UNITED STATES DISTRICT COURT MIDDLE DISTRICT OF FLORIDA TAMPA DIVISION
May 6, 2021
Case No. 8:21-cv-8-VMC-AAS (M.D. Fla. May. 6, 2021)

Opinion

Case No. 8:21-cv-8-VMC-AAS

05-06-2021

CARRIER CORPORATION, Plaintiff, v. TECHNOLOGY RESEARCH, LLC, Defendant.


ORDER

This matter comes before the Court upon consideration of Defendant Technology Research, LLC's Motion for Summary Judgment (Doc. # 22), filed on January 22, 2021. Plaintiff Carrier Corporation responded on February 5, 2021. (Doc. # 38). With leave of Court, Technology Research replied on February 19, 2021. (Doc. # 41). For the reasons set forth below, the Motion is denied.

I. Background

This case stems out of a 2014 personal injury lawsuit filed by Courtney Patton in the Superior Court of Stephens County, Georgia. (Doc. # 1-2 at 7-8, 10). While staying at the Toccoa Inn & Suites in Toccoa, Georgia, a fire broke out in Patton's room, resulting in her sustaining "significant physical injuries." (Id. at 7). Carrier was named as a defendant in that lawsuit because Patton alleged that the fire was caused by a defect in one of Carrier's packaged terminal air conditioners. (Id. at 10, 14). The air conditioner in question, however, was spoliated through no fault of the parties in the instant suit. (Doc. # 22-1 at ¶ 10); (Doc. # 22-4 at 11 ("[O]nce the [] heating/cooling unit, wall outlet, electrical components and [] plug and [] cord were thrown away, spoliation occurred[.]")).

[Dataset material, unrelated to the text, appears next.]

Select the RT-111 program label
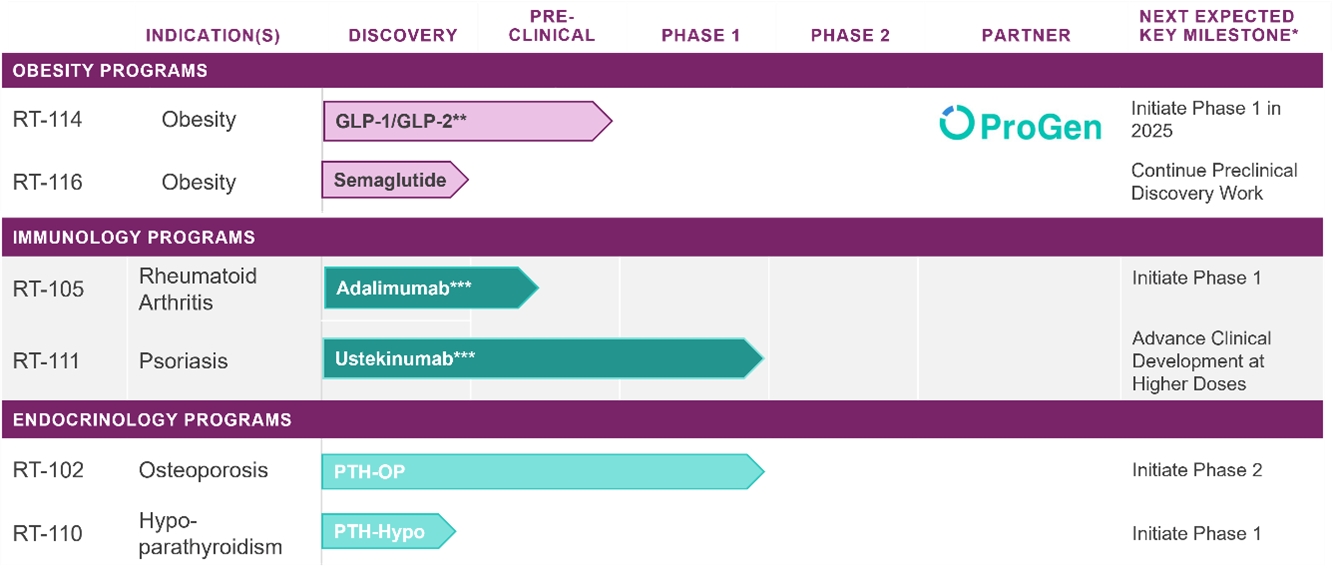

In July 2015, Carrier filed a third-party complaint in the Georgia case against Technology Research, alleging that a defect in Technology Research's plug in Carrier's air conditioner actually caused the fire. (Doc. # 22-1; Doc. # 22-2 at 6-8). Patton then added Technology Research as a defendant in the underlying suit. (Doc. # 22-2 at 7). The underlying lawsuit later settled and the claims against the defendants were dismissed, leaving only Carrier's third-party complaint against Technology Research. (Id. at 11-16).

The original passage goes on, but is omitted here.